Firstly, LogBD and log anomaly detection methods PCA, LogCluster, DeepLog, LogAnomaly, LogBERT, and LogTransfer were tested on two datasets and the results were analyzed. The influence of different log vector representation methods on anomaly detection performance was then analyzed, along with the influence of domain adaptation.
4.2. Results and Analysis
Since PCA, LogCluster, DeepLog, LogAnomaly, and LogBERT are unsupervised models and are not designed for cross-system detection, these models were evaluated in two cases; that is, the training dataset used or did not use the samples of the target system, represented by W/O. Firstly, the Thunderbird dataset was used as the source system, and the BGL dataset was used as the target system.
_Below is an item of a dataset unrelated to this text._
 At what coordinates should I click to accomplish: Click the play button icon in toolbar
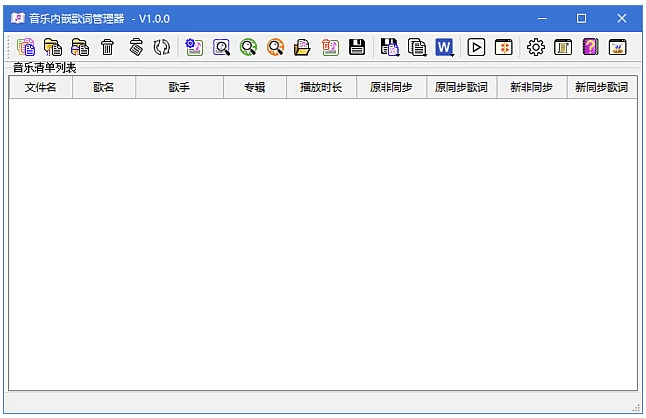[x=476, y=47]
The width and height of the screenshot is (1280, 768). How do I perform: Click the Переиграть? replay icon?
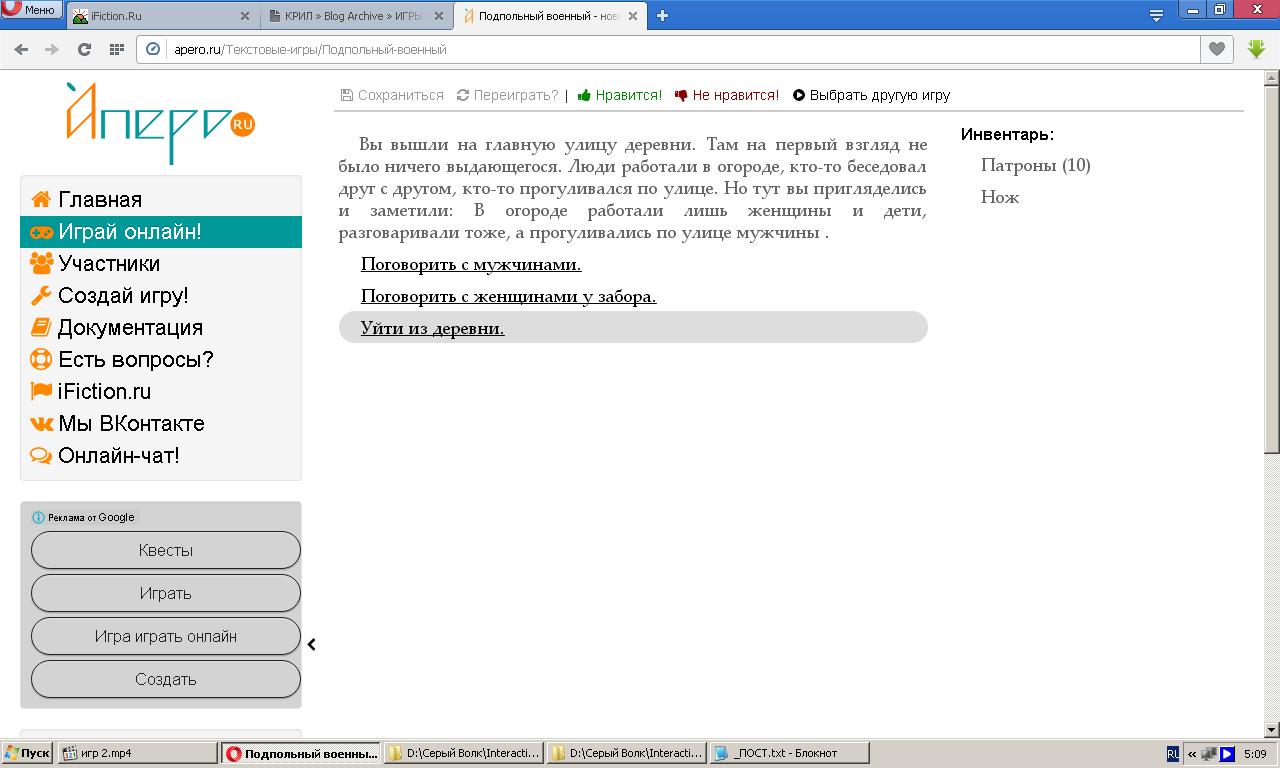pos(463,96)

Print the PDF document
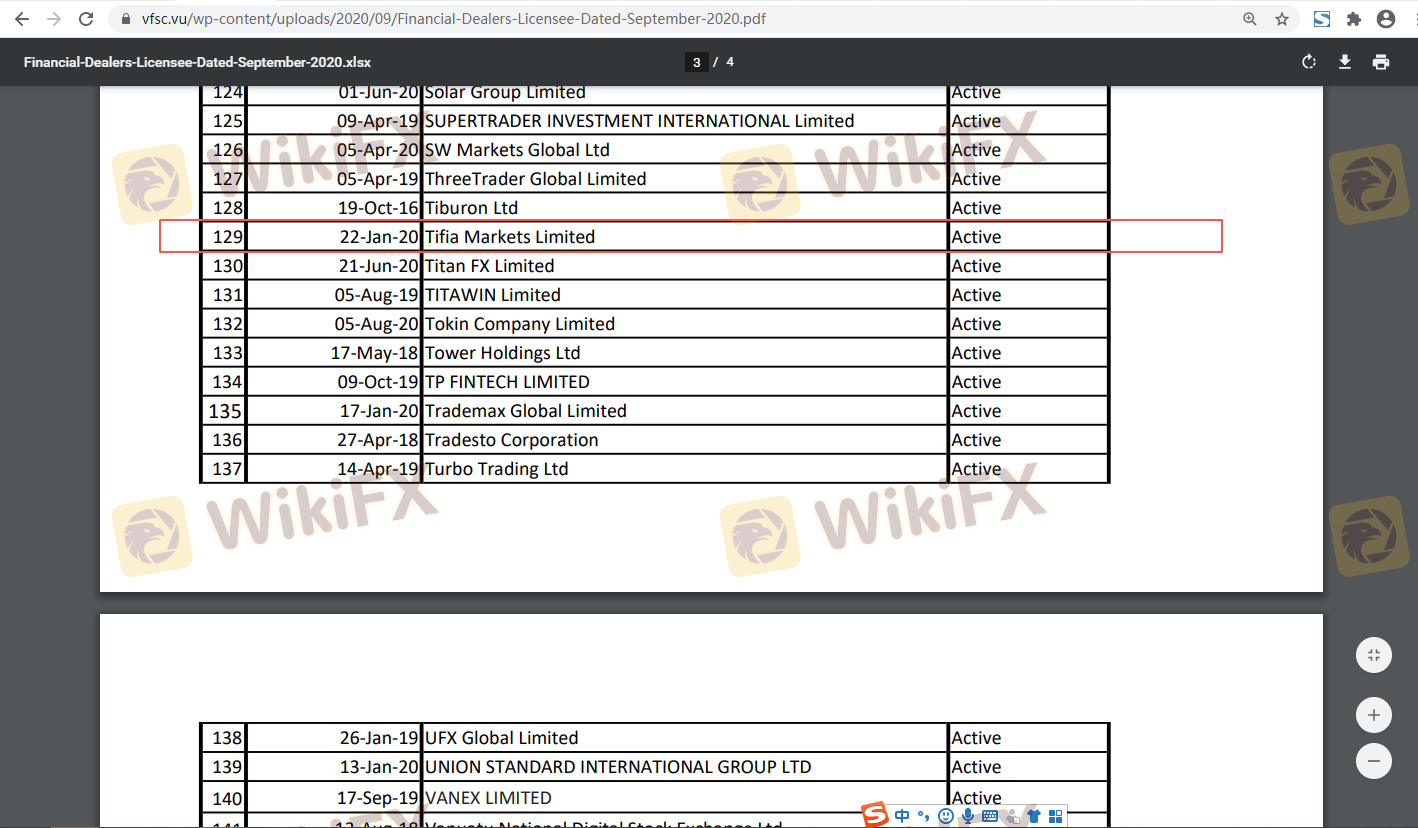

This situation is abbreviated as TB-BGL. The F1 value of 0.880 and the AUC value of 0.880 were obtained on the source system Thunderbird, and the F1 value of 0.938 and the AUC value of 0.973 were obtained on the target system BGL. Then, the BGL dataset was used as the source system and the Thunderbird dataset was used as the target system. This case is abbreviated as BGL-TB. The F1 value of 0.933 and the AUC value of 0.978 were obtained on the source system BGL, and the F1 value of 0.841 and the AUC value of 0.854 were obtained on the target system Thunderbird.
Table 3 and
Table 4 show the experimental results of the six methods except LogTransfer in the case of TB-BGL and BGL-TB. W/O represents the training set using or not using the target system. Firstly, PCA, LogCluster, DeepLog, LogAnomaly, and LogBERT do not use domain adaptation. For Thunderbird as the source system and BGL as the target system (TB→BGL) or BGL as the source system and Thunderbird as the target system (BGL→TB), these five methods could produce good
F1 values and AUC values on the source system even if they did not use the sample training of the target system. When the training dataset used samples from the target system, they could obtain better
F1 and AUC values on the target system, but worse values on the source system, indicating that these five methods do not have cross-system adaptive ability. Using a mixed log sequence of the source system and the target system would only make the training data distribution diverse, whereby the detection model would confuse the distribution of the samples, resulting in poor model detection. Compared with these five methods, LogBD achieved better results in any scenario.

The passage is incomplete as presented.